Similarly, a client of mine who was struggling with sobriety would overcommit in work and at home and then ‘treat’ himself to a bottle of wine at the end of the day like it was the only thing he could do without it taking away or impacting on anyone else. Sadly this kind of self sabotage led to feelings of shame about why he couldn’t stop drinking which led to even more people pleasing and working even harder to try and feel better. A cycle many of us have been caught in.
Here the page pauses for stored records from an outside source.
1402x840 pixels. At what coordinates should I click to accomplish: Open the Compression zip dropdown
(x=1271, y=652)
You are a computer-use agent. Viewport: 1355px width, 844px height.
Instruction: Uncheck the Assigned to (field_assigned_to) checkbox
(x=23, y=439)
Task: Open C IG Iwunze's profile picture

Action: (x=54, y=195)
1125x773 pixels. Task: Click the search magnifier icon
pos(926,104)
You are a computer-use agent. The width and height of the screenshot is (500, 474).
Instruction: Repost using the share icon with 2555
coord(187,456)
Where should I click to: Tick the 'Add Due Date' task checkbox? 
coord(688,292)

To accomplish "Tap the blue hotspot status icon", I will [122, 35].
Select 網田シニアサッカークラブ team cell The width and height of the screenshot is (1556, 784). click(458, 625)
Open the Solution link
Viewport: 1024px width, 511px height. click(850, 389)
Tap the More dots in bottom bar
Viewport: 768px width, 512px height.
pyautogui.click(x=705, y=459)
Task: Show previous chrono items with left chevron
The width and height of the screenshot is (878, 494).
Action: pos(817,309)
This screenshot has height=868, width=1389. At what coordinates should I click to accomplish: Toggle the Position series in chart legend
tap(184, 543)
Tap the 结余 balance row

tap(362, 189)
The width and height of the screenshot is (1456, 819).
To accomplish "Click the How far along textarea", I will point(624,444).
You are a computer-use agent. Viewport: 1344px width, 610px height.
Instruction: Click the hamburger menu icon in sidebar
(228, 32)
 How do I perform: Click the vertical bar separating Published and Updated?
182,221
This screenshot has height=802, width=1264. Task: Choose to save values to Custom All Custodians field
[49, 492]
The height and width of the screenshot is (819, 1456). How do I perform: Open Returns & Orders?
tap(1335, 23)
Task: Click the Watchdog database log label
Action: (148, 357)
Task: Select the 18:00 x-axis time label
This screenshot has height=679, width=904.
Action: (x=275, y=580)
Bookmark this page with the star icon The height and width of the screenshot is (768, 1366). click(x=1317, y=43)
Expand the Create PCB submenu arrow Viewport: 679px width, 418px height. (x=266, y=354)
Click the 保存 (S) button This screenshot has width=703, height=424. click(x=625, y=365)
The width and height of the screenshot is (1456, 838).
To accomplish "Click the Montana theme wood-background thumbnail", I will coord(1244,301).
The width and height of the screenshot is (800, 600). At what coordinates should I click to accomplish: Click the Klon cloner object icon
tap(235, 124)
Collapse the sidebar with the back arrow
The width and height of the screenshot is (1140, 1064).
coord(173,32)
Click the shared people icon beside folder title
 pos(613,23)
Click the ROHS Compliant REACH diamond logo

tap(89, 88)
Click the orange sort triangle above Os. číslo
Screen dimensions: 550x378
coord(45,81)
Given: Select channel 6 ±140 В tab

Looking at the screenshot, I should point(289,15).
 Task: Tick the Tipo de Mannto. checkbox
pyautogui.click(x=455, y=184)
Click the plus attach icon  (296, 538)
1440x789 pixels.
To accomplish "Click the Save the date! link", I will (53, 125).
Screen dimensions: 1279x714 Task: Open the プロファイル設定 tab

On the face of it, people pleasing is a selfless and admirable act of kindness with the intent of making the other person(s) happy. In our current society it is often celebrated as a desirable personal characteristic. However, below the surface is often an internal battle between who we truly are and who we have been led to believe we should be. This division and disconnection from ourselves can manifest as a belief that we will be judged negatively or rejected if we put in boundaries or put our needs first.
Consequently we then feel guilty or like a bad person when we think about prioritising ourselves and so people pleasing takes on the role of a coping mechanism to avoid sitting with these uncomfortable emotions.
Here is where I call you to find your courage and self compassion. Moving towards meeting our needs takes a great amount of courage, so go gently with yourself. Don’t push yourself too hard and treat each attempt like an experiment. If you don’t get it the first time, that’s ok. If you start off well and end up falling into old patterns, that is also ok. Be compassionate to the fact you are trying and trust the process.
I am going to quote another one of my clients here who developed his own approach to reduce the likelihood of falling into people pleasing, he called it the ‘Respond Don’t React’ practice. This simply meant stopping and pausing for a few seconds or more before responding to a request i.e. e-mails, texts, calls, favours. For him, just that small amount of time was incredibly valuable and greatly reduced the likelihood of spontaneous commitment.
In this moment of pause, it can be helpful to check in with yourself. Your body will be giving you cues as to what it needs and when we pause we are better placed to notice them and respond authentically. See if you can notice the following:
Physically: Do you notice any tension anywhere? Maybe a pressure in your head or discomfort in your gut?
Emotionally: What are you feeling? Is there resentment? Irritation? Anger? Numbness?
You can also ask yourself these questions:
Who or what am I doing this for?
What do I believe will happen if I put myself first?
Am I overwhelmed already?
What do I actually need right now?
It can be helpful to write these things down or maybe talk it over with someone you feel safe with.